Activity
Copy every line from the data below in which the string "Open" can be found.

[Data items]
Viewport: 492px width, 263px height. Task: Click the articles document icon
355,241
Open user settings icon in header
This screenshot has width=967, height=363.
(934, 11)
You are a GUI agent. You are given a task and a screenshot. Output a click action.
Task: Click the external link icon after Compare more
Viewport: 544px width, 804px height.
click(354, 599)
...
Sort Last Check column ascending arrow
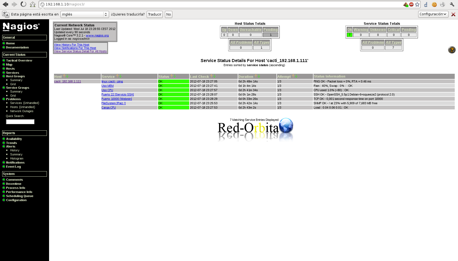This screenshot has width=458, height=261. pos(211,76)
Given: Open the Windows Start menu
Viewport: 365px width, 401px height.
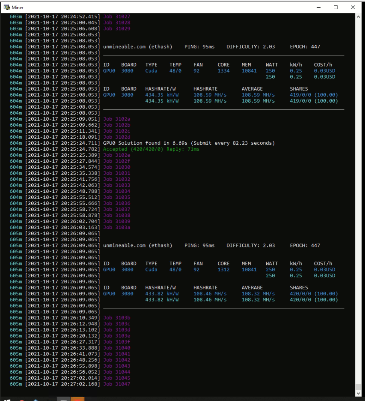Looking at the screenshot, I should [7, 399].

Problem solution
Open user settings icon in header
Given: Open the Windows Start menu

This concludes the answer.